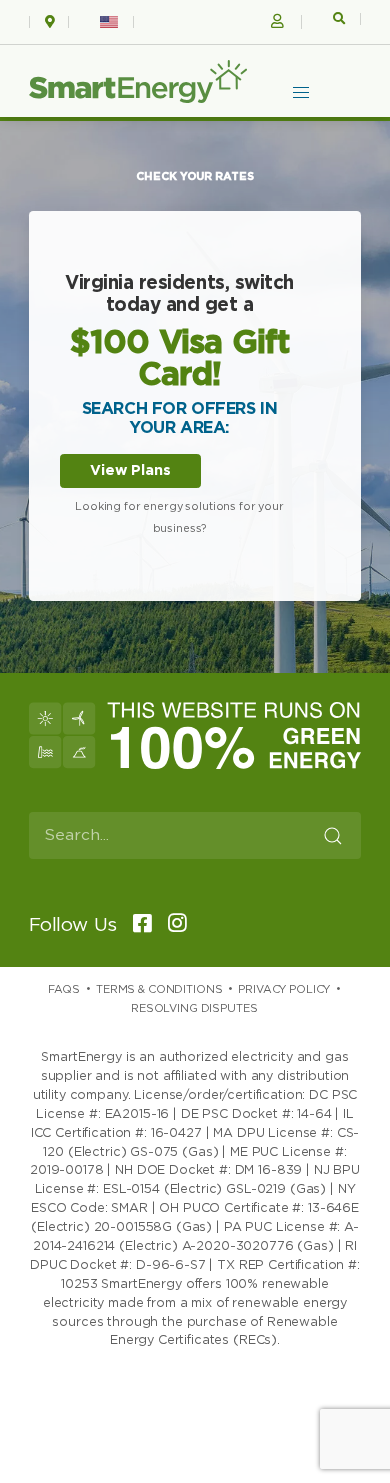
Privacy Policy (284, 989)
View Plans (130, 470)
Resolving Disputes (194, 1008)
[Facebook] (136, 925)
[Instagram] (171, 925)
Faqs (64, 989)
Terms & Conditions (159, 989)
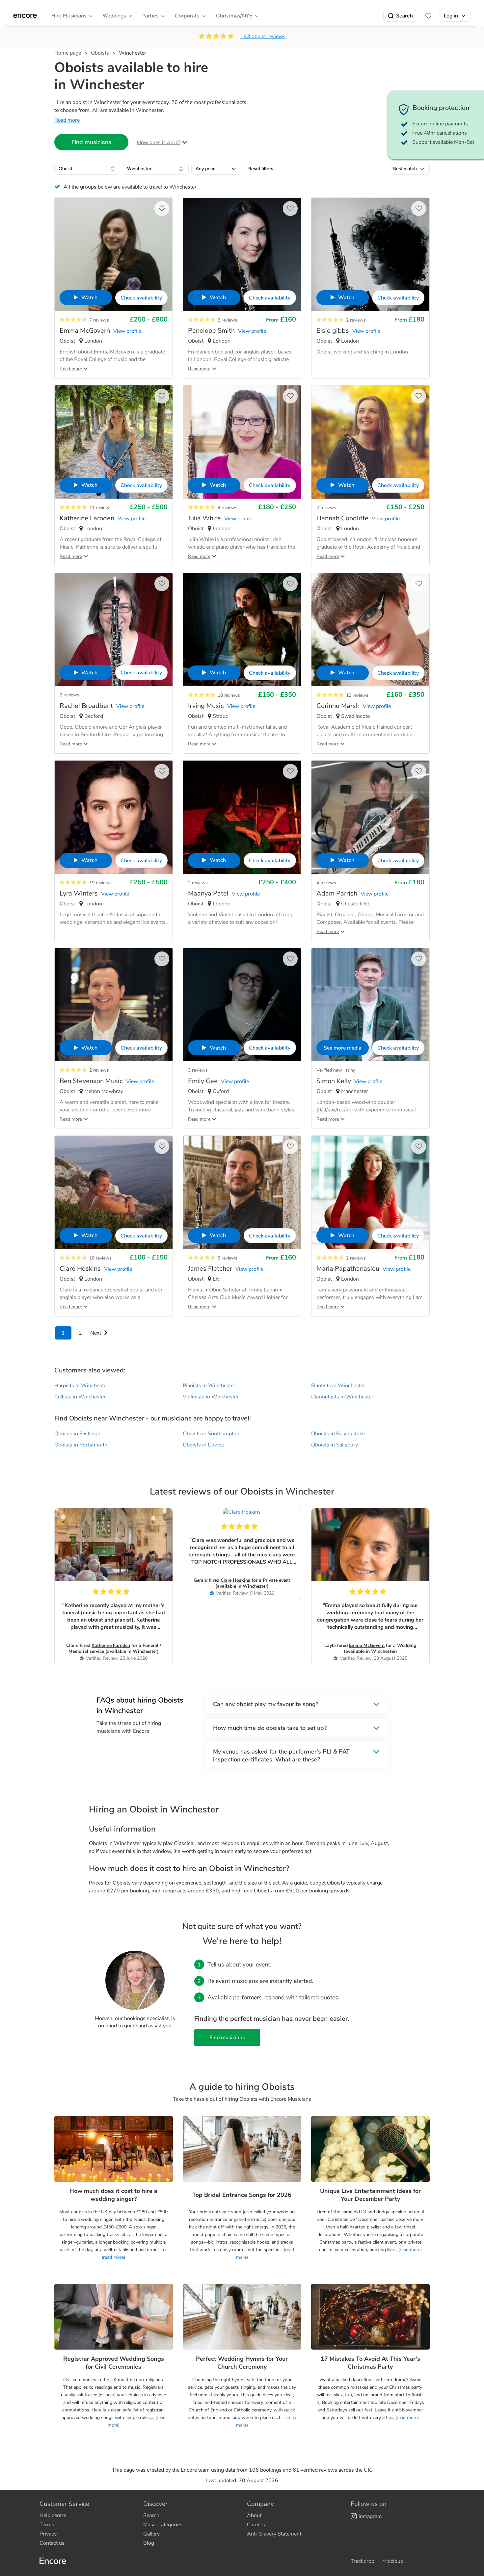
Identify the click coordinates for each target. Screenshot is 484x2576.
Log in (451, 16)
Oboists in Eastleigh (77, 1433)
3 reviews (198, 1070)
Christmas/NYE (234, 16)
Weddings (114, 16)
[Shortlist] (428, 16)
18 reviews (229, 695)
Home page (67, 53)
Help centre (53, 2515)
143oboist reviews (262, 36)
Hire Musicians (68, 16)
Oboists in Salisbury (334, 1444)
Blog (148, 2543)
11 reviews (100, 508)
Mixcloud (392, 2561)
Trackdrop (362, 2561)
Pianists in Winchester (209, 1385)
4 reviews (227, 508)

·····

Assigned task >>
Exactly the lines from the one with "View Plans (130, 470)" through the end of the records should be written out, and only those. Pictures do not belong in the copy.

Exercise answer >>
View Plans (130, 470)
Resolving Disputes (194, 1008)
[Facebook] (136, 925)
[Instagram] (171, 925)
Faqs (64, 989)
Terms & Conditions (159, 989)
Identify the click coordinates for each target. Screenshot is 484x2576.
Log in (451, 16)
Oboists in Eastleigh (77, 1433)
3 reviews (198, 1070)
Christmas/NYE (234, 16)
Weddings (114, 16)
[Shortlist] (428, 16)
18 reviews (229, 695)
Home page (67, 53)
Help centre (53, 2515)
143oboist reviews (262, 36)
Hire Musicians (68, 16)
Oboists in Salisbury (334, 1444)
Blog (148, 2543)
11 reviews (100, 508)
Mixcloud (392, 2561)
Trackdrop (362, 2561)
Pianists in Winchester (209, 1385)
4 reviews (227, 508)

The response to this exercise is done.